Low-Thrust Control for IGSO Satellite Constellation Using an Improved Convex Optimization

Satellite constellation orbiting in Inclined Geosynchronous Orbits (IGSO), such as Beidou-3 system (China, 2019) and GSSAP satellites (USA, 2014), provide a promising alternative to the increasingly crowded Geostationary Earth Orbit (GEO) belt as well as an extension to the space situational awareness system. On the other hand, selected highly elliptical orbits at geosynchronous altitude as well as the electric propulsion systems present key tools to obtain a low delta-V budget. However, new challenges arise despite the obvious benefits of low-thrust operations in IGSO constellation.
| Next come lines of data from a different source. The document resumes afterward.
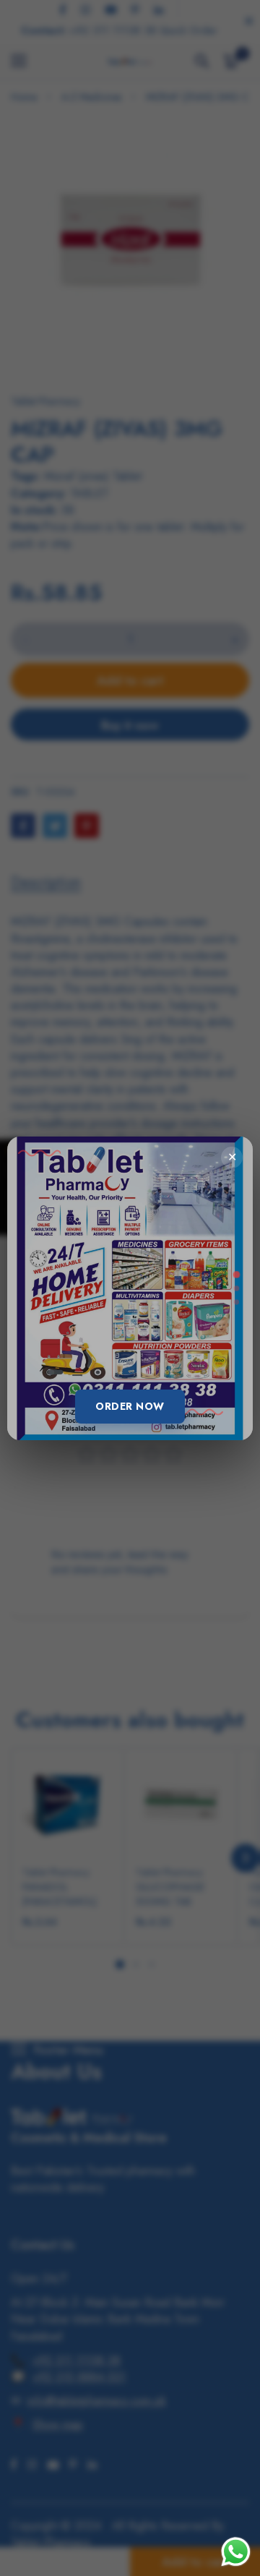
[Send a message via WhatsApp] (236, 2552)
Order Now (130, 1406)
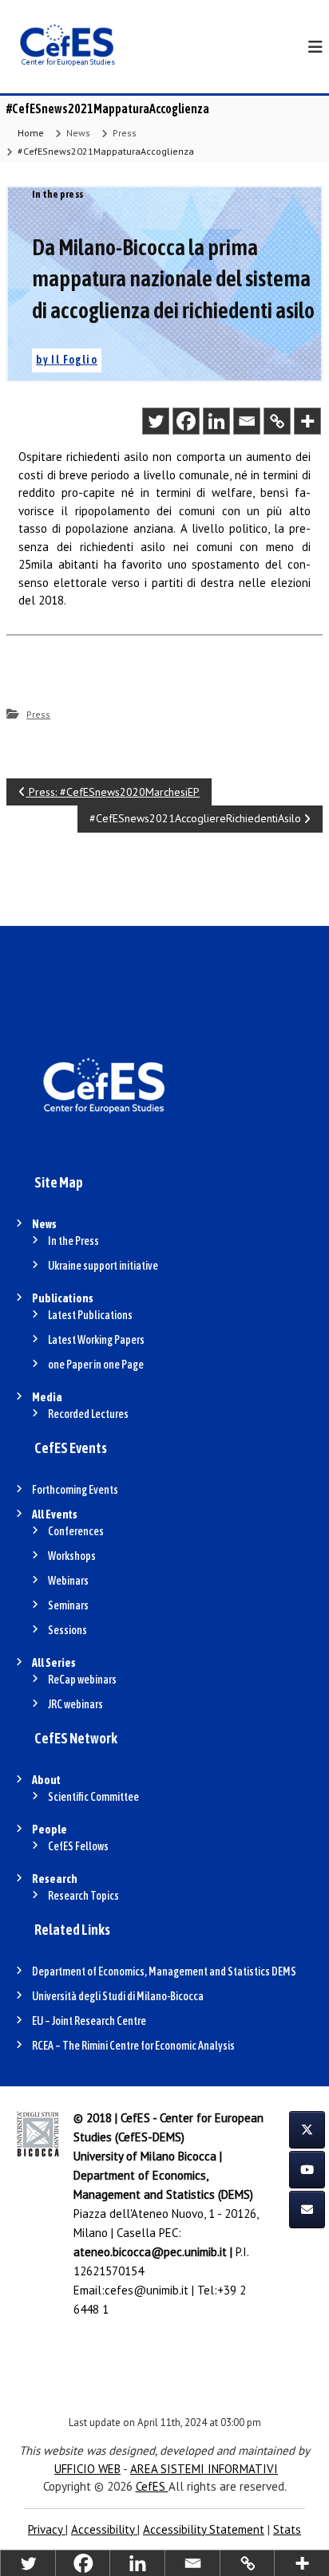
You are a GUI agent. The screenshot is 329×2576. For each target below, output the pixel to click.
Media (47, 1397)
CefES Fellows (78, 1846)
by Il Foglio (66, 359)
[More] (307, 421)
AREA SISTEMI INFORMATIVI (204, 2468)
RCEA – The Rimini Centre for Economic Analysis (133, 2045)
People (49, 1829)
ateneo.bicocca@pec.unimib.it (150, 2251)
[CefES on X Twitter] (307, 2130)
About (46, 1780)
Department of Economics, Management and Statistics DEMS (164, 1971)
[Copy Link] (277, 421)
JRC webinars (75, 1704)
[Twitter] (155, 421)
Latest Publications (90, 1315)
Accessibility (104, 2529)
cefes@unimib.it (146, 2290)
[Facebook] (186, 421)
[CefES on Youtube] (307, 2169)
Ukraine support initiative (103, 1265)
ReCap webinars (82, 1679)
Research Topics (83, 1895)
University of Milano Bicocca (144, 2156)
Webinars (68, 1580)
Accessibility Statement (203, 2529)
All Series (54, 1662)
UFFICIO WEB (87, 2468)
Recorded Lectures (88, 1414)
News (78, 133)
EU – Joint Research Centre (89, 2021)
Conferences (76, 1531)
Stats (287, 2529)
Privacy (46, 2529)
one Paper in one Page (96, 1364)
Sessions (67, 1630)
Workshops (72, 1556)
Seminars (68, 1605)
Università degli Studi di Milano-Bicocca (118, 1996)
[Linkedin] (216, 421)
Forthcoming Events (75, 1489)
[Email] (246, 421)
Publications (62, 1298)
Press (125, 133)
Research (54, 1879)
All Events (54, 1514)
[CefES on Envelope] (307, 2209)
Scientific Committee (93, 1796)
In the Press (73, 1241)
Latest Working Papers (96, 1339)
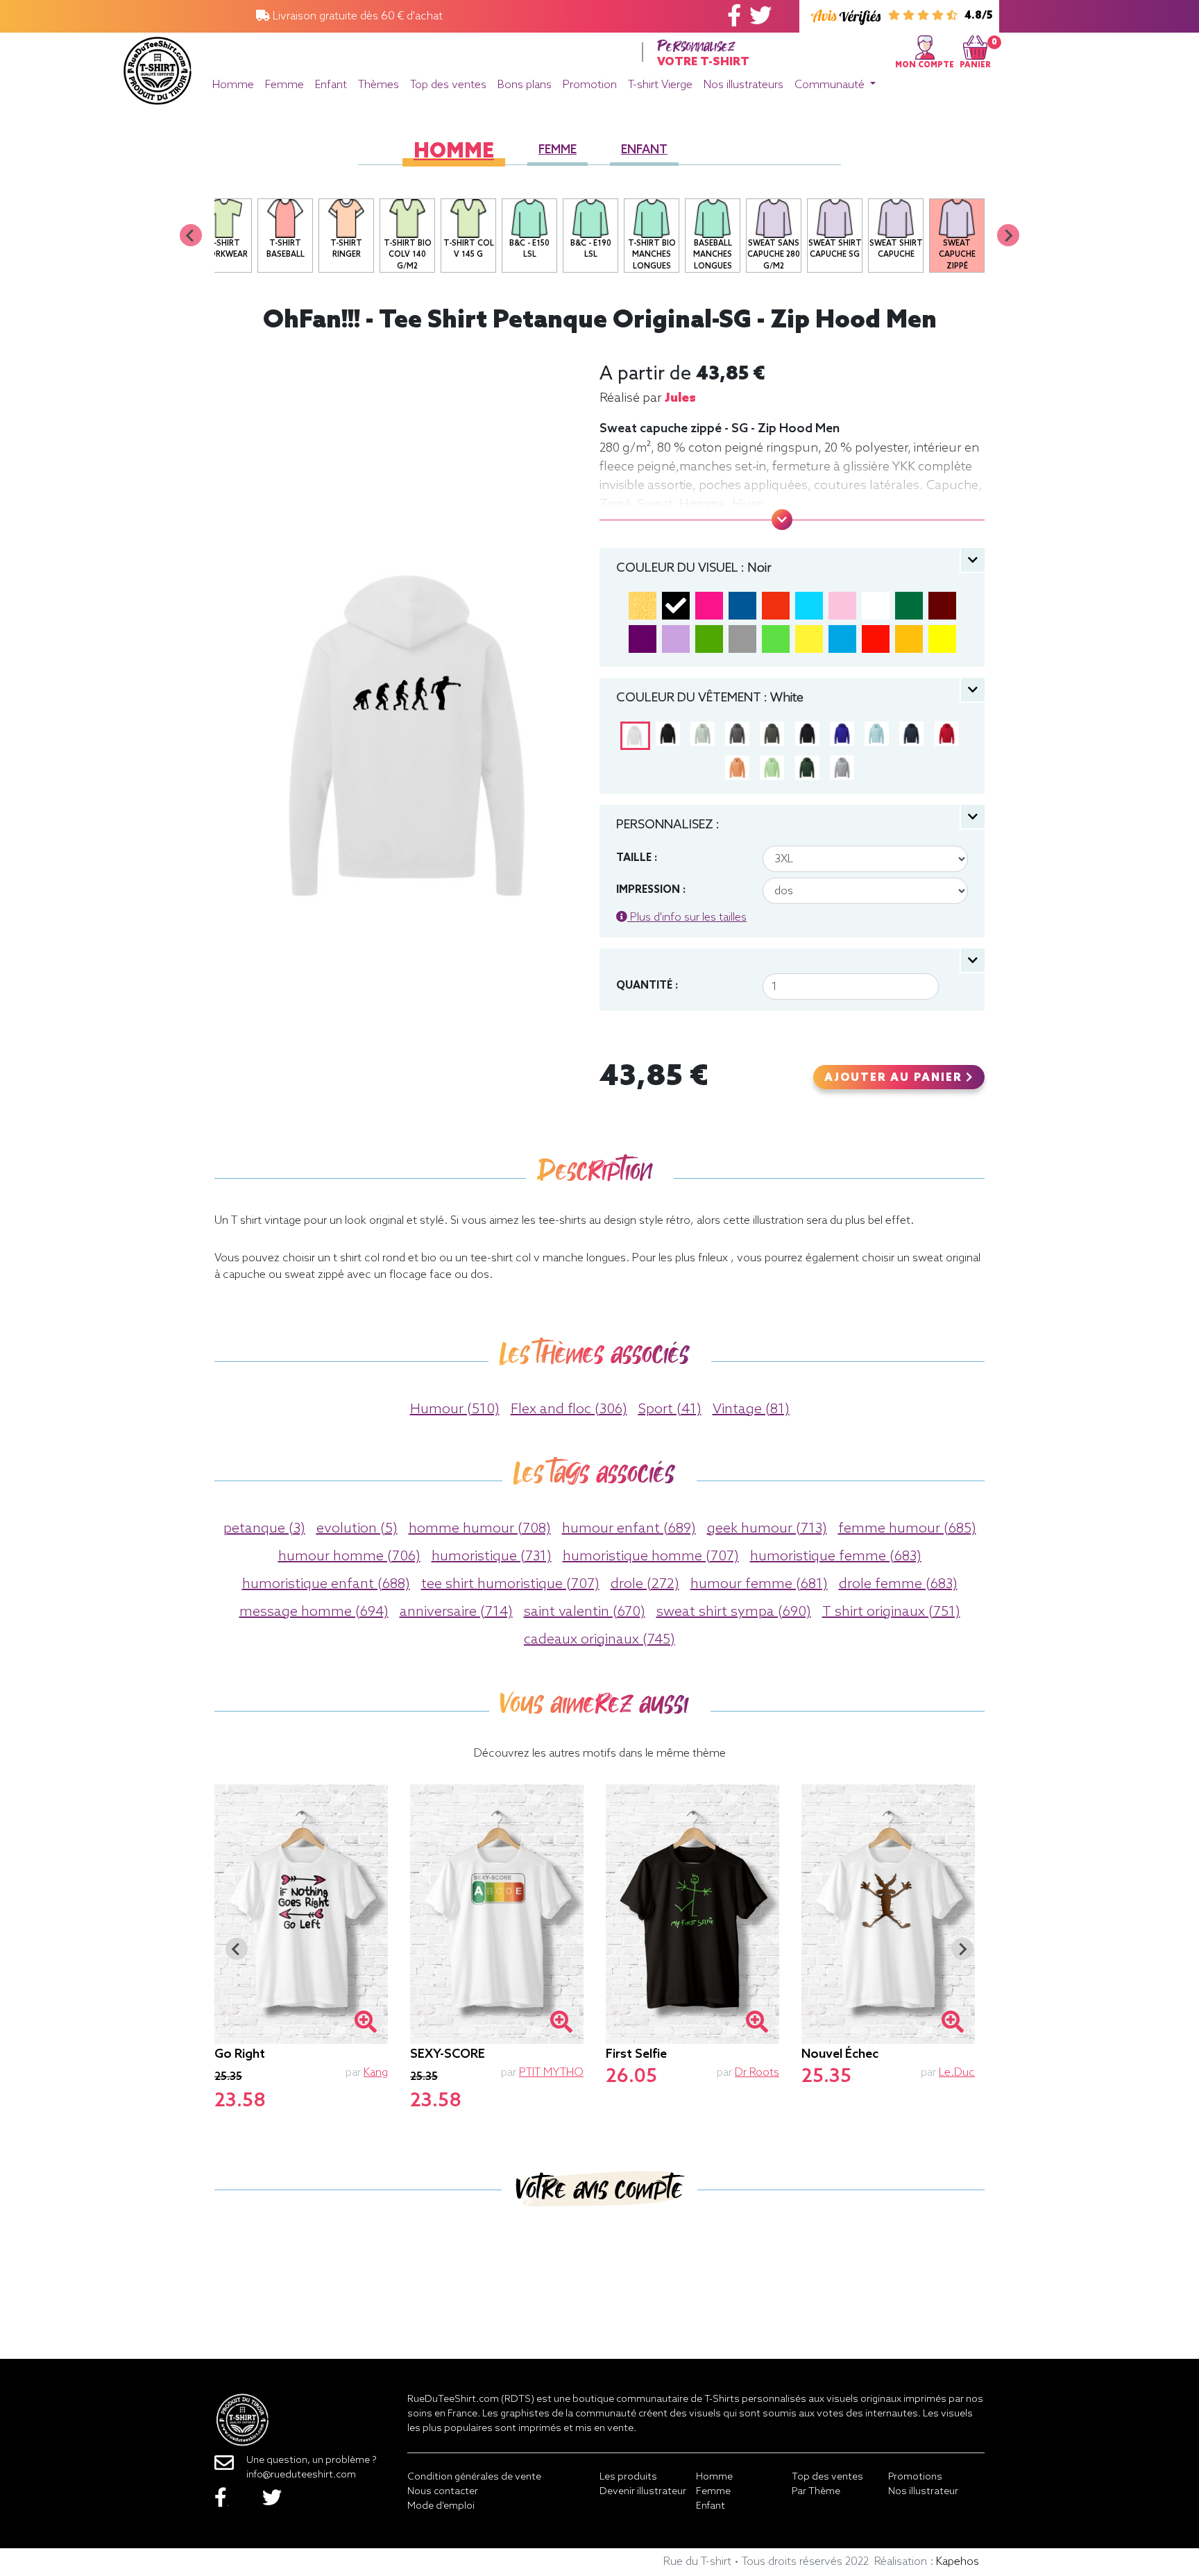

Real and multiple constraints, including shadow constraints, on-off profile of low thrust, result in a narrower solution space and lower optimization efficiency. This paper aims to present an improved convex optimization algorithm towards low-thrust control problems as well as a comparison between the improved convex optimization and the indirect optimization. The convex optimization tool is introduced due to two main benefits: faster computational efficiencies and more reliable accesses to global optimal solution. A semi-analytical orbit propagation tool is first introduced as the preliminaries. Afterwards, the long-term dynamic behaviors beneficial to the frozen orbit design and the end-of-life disposal are analyzed through a phase space study. Then, the indirect optimization method as well as an efficient initial costate guess method is revisited to show the special point, which can help achieve a quick convergence. Finally, the improved convex optimization algorithm, including a linearization step with respect to two special points and a convexification step, is proposed. Simulation are used compare the performances of two methods in both eccentricity vector space and inclination vector space.